§ EXERCISE OBJECTIVE:
Please go line by line through the material and copy each one containing the word "المطور".
★ ★ ★
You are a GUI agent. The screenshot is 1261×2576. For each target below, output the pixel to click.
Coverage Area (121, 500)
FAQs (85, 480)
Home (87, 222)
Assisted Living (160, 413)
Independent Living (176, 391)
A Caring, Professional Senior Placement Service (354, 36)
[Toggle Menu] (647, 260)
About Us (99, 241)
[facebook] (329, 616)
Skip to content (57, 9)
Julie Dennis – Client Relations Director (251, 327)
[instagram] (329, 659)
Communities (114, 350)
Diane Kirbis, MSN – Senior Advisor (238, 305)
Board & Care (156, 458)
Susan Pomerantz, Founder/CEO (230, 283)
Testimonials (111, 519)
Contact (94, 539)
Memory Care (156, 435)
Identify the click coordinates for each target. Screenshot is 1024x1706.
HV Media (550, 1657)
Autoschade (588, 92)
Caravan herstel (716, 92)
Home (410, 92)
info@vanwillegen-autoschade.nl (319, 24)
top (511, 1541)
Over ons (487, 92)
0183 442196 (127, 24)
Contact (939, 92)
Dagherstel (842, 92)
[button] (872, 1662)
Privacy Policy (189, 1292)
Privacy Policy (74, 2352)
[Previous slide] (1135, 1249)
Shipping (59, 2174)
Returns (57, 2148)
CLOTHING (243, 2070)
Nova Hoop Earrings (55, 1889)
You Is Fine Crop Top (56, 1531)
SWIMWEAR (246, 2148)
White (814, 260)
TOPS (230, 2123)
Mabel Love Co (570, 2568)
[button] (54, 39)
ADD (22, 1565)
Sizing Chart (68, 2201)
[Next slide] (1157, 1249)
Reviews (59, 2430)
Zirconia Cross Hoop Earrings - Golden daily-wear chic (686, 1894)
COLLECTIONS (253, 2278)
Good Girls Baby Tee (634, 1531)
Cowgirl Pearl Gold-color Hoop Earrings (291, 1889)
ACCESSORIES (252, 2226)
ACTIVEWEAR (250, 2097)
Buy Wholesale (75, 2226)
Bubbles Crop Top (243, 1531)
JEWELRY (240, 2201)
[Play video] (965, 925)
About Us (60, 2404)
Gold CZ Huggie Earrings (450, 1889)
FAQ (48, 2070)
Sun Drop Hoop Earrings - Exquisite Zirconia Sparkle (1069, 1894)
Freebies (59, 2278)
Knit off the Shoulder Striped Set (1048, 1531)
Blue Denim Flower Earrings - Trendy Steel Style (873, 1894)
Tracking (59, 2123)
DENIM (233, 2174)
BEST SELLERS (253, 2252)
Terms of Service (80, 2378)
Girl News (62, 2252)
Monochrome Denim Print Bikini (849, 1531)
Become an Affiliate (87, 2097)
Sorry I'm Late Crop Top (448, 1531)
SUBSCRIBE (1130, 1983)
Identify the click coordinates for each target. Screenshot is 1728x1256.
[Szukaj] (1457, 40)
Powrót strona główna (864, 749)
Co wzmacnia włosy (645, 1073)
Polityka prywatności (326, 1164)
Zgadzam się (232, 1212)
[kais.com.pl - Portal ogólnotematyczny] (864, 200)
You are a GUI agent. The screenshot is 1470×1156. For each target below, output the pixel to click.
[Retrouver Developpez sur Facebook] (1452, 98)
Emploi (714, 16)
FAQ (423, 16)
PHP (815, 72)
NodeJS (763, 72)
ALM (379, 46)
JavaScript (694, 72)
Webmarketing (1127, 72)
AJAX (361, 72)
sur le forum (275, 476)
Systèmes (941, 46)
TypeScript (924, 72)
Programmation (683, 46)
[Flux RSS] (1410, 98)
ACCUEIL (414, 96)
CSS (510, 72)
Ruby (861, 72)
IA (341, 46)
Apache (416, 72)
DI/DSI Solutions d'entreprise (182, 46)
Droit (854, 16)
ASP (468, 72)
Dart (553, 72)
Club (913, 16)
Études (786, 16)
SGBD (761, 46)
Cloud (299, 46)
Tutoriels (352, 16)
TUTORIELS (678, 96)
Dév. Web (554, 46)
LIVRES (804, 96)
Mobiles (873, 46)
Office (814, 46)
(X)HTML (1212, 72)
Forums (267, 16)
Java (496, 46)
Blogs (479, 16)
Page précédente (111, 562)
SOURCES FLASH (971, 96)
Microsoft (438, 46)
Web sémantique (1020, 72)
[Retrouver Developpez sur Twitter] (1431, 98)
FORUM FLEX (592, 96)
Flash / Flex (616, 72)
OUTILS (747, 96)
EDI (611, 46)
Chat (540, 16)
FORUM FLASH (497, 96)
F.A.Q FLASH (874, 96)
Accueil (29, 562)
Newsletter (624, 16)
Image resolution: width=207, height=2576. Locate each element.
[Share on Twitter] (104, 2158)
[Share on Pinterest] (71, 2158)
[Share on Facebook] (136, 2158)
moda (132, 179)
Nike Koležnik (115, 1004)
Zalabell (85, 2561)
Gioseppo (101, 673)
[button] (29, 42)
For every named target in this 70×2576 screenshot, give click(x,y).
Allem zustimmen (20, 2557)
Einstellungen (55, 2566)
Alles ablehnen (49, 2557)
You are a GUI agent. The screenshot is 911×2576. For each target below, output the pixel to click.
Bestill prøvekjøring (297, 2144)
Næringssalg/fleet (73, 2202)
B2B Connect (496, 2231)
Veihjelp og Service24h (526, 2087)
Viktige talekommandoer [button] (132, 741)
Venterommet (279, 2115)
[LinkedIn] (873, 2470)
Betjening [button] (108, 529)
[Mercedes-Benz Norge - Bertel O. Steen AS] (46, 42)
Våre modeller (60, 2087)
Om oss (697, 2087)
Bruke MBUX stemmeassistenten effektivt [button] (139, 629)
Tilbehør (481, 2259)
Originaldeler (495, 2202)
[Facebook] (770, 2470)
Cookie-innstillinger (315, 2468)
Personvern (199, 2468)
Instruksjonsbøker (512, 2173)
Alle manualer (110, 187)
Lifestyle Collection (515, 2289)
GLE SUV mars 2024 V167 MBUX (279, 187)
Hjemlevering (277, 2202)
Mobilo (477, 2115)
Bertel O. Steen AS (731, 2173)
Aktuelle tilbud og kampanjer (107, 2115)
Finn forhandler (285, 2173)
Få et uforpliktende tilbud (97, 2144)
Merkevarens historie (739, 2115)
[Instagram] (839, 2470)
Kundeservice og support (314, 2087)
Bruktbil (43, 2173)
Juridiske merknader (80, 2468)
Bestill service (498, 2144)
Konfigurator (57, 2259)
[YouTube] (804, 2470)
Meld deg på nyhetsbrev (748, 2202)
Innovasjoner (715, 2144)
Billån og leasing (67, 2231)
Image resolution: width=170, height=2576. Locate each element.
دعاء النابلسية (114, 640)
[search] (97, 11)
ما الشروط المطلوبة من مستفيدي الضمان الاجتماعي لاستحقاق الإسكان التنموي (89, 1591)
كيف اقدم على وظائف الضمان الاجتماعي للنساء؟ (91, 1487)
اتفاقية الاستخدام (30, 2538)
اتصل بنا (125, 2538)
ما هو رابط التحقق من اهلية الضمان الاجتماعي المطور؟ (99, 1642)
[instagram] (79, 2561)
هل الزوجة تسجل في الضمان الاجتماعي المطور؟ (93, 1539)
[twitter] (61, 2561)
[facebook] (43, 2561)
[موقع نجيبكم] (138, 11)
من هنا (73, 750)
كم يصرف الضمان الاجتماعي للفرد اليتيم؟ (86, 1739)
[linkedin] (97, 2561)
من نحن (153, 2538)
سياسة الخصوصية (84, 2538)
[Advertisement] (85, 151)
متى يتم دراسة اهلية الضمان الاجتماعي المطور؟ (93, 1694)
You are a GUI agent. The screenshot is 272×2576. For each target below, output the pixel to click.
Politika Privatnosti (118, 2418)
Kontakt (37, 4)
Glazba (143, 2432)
★ ★ ★
§ SOLUTION FOR THIS EXERCISE:
ما هو رابط التحقق من اهلية الضمان الاجتماعي المطور؟ (99, 1642)
هل الزوجة تسجل في الضمان الاجتماعي المطور؟ (93, 1539)
متى يتم دراسة اهلية الضمان الاجتماعي المطور؟ (93, 1694)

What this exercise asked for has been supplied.